▶ Document segment
Skip to content

CellCharter

Verdict: The most complete composition-based niche method; multi-resolution, cross-platform, and principled clustering, though bounded by the quality of input cell-type annotations.

Citation: Varrone M, et al. "CellCharter reveals spatial cell niches associated with tissue remodeling and cell plasticity." Nature Genetics 56:1718-1727, 2024. DOI

Problem Setup

How can we identify spatial cell niches that are robust across different spatial resolutions, platforms (imaging vs sequencing), and tissues?

Niche Definition

Composition-based: Niche = cell-type proportions in a graph neighborhood, learned through GNN message passing at multiple spatial scales, then clustered via Gaussian mixture models.

Architecture

  1. Build a spatial graph from cell coordinates (k-NN or radius-based).
  2. Use graph neural network (GNN) message passing to aggregate cell-type composition at multiple neighborhood scales.
  3. Encode aggregated compositions into a latent space.
  4. Cluster the latent embeddings using a Gaussian mixture model with automatic model selection (BIC/AIC for choosing k).

Evaluation

  • Tested on CODEX (protein imaging), MERFISH (RNA imaging), Visium (sequencing), and Slide-seq (sequencing) datasets.
  • Benchmarked against Schurch-style k-NN + k-means and other niche methods.

▶ Entries provided

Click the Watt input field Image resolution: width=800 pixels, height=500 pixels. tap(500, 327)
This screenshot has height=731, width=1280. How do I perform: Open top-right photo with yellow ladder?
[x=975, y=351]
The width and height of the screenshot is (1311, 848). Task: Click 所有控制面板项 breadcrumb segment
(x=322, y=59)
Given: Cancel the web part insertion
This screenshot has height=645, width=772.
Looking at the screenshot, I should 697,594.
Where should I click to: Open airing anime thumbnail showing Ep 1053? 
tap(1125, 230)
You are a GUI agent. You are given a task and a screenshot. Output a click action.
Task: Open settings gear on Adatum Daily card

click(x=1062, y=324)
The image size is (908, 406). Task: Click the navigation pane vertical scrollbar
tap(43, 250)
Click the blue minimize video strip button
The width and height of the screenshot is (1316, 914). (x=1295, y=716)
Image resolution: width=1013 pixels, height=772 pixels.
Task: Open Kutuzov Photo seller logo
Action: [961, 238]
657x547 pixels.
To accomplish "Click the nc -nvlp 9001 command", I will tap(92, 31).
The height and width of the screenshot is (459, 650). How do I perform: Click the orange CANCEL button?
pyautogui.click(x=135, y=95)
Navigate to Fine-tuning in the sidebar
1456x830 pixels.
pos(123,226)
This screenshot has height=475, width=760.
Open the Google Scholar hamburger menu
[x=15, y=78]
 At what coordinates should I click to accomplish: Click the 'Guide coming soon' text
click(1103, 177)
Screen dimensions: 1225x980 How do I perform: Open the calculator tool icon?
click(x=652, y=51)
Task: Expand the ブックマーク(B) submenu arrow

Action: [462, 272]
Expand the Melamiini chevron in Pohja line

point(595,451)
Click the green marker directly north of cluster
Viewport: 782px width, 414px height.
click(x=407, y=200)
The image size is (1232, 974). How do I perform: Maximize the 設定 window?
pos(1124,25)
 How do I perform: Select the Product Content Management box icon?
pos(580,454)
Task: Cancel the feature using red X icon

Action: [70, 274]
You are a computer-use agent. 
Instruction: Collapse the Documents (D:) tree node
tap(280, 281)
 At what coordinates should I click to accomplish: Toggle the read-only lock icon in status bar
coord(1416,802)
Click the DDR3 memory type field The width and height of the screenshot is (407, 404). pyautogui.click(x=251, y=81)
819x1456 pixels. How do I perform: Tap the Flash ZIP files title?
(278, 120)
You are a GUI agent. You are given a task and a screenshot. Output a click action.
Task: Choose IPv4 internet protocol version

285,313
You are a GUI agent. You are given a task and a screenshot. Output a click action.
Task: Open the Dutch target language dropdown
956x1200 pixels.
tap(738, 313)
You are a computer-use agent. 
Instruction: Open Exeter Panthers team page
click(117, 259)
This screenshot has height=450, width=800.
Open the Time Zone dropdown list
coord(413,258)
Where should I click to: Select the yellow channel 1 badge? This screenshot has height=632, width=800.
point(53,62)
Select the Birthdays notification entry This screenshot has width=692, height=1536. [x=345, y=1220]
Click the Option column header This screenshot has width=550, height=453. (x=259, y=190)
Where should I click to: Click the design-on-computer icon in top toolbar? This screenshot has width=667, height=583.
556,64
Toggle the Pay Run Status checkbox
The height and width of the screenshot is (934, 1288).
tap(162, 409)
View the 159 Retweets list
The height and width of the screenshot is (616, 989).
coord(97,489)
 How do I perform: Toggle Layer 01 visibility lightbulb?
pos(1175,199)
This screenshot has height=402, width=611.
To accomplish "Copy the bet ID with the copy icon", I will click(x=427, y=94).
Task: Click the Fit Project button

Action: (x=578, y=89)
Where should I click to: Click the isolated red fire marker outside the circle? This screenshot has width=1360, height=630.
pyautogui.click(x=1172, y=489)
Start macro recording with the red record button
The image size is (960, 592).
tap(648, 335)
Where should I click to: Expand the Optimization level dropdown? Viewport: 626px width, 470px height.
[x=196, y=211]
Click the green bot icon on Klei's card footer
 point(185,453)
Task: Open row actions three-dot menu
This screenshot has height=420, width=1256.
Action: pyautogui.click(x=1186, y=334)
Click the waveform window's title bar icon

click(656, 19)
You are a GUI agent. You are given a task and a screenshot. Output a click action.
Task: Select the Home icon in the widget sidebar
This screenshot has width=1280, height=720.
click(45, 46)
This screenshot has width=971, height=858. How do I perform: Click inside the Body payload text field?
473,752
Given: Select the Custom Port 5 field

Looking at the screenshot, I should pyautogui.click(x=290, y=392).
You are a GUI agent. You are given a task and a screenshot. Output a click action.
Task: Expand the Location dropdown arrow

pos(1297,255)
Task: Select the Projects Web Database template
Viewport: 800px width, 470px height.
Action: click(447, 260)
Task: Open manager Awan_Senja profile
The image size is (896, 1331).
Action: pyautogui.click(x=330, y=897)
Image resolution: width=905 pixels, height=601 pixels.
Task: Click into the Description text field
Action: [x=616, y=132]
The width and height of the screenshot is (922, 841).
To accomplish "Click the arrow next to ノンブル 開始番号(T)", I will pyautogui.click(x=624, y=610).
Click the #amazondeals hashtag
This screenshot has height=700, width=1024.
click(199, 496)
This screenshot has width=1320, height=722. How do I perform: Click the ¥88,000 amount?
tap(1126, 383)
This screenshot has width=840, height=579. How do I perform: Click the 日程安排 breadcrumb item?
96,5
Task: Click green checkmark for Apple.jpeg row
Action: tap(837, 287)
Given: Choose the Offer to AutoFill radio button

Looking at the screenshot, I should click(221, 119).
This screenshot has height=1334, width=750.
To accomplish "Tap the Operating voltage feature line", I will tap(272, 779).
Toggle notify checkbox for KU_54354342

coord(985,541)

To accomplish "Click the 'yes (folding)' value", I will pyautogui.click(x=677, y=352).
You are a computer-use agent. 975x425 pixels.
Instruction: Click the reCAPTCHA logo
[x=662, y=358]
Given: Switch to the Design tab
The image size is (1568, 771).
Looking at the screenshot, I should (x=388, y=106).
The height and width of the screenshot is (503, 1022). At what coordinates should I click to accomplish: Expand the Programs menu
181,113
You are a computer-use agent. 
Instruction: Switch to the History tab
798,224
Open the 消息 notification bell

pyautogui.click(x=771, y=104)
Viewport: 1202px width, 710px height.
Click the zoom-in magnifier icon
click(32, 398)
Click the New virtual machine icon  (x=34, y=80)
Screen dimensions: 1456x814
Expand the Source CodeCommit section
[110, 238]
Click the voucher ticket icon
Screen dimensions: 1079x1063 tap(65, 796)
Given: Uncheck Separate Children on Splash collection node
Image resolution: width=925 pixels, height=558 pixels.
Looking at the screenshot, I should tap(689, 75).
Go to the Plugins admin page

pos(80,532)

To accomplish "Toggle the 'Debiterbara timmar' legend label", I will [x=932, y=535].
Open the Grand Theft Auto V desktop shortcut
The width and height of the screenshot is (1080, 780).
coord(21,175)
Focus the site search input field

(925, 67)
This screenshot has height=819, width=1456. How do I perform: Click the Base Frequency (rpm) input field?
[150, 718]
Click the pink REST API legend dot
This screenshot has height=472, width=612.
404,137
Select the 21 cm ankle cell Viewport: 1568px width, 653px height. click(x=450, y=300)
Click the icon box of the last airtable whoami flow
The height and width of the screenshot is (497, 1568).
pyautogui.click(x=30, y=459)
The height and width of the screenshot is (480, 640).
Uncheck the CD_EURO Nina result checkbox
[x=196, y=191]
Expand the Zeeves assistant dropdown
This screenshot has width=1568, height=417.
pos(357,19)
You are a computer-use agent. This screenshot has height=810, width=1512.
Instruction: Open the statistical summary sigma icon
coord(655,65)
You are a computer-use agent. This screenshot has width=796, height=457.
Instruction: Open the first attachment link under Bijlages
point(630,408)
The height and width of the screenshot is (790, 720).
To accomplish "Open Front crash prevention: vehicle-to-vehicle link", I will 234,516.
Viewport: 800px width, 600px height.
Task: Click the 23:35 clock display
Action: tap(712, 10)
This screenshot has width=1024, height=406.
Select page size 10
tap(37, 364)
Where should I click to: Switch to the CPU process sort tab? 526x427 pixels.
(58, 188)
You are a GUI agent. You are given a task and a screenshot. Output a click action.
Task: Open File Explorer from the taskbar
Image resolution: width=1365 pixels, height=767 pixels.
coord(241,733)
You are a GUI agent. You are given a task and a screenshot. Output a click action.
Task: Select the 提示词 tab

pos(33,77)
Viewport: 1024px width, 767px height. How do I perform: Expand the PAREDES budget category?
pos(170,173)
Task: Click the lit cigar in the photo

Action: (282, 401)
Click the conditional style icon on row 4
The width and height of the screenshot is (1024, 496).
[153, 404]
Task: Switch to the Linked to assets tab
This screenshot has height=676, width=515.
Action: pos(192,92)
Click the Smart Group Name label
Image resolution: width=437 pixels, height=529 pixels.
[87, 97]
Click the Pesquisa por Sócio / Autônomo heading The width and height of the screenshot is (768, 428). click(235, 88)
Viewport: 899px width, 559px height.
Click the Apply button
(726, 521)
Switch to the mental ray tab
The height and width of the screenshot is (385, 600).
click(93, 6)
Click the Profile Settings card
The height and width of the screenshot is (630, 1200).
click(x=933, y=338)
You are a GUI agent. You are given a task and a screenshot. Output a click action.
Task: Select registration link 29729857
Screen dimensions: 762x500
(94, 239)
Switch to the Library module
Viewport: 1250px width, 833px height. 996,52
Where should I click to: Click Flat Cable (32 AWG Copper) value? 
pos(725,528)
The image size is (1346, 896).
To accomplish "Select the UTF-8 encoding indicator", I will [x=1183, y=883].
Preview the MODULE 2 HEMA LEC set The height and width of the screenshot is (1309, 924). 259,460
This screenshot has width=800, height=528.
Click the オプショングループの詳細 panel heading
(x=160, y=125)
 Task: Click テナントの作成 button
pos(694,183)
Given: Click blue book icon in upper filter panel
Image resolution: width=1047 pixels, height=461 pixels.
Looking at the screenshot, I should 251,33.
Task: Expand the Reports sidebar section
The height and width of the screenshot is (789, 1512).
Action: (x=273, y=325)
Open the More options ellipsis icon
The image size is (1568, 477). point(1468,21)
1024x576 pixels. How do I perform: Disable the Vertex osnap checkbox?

▶ Tasks to perform
**A.** Using the CellCharter summary, please answer these:
(i) In which journal and year was the cited CellCharter paper published?
(ii) Which criteria does the clustering step use to choose k?
(iii) Which method style was CellCharter benchmarked against?
**B.** Pick up the CellCharter summary after its last line and continue it.

▶ Results in order
**A.**
(i) Nature Genetics, 2024
(ii) BIC/AIC
(iii) Schurch-style k-NN + k-means

**B.**
  • Demonstrated cross-platform consistency — similar niches detected from different technologies on comparable tissues.

Honest Assessment

Strengths:

  • Multi-resolution: captures niches at different spatial scales rather than committing to a single neighborhood size.
  • Cross-platform: validated on both imaging and sequencing data.
  • Principled clustering: GMM with model selection avoids the arbitrary k-choice problem of Schurch et al.
  • Well-engineered software with good documentation.

Limitations:

  • Requires cell-type annotations as input — niche quality is bounded by annotation quality. If cell types are wrong or too coarse, niches will be wrong.
  • The GNN architecture adds complexity over simpler approaches (k-NN + k-means) but the marginal improvement varies by dataset.
  • Does not capture expression states or signaling — two neighborhoods with the same cell-type proportions but different activation states are treated identically.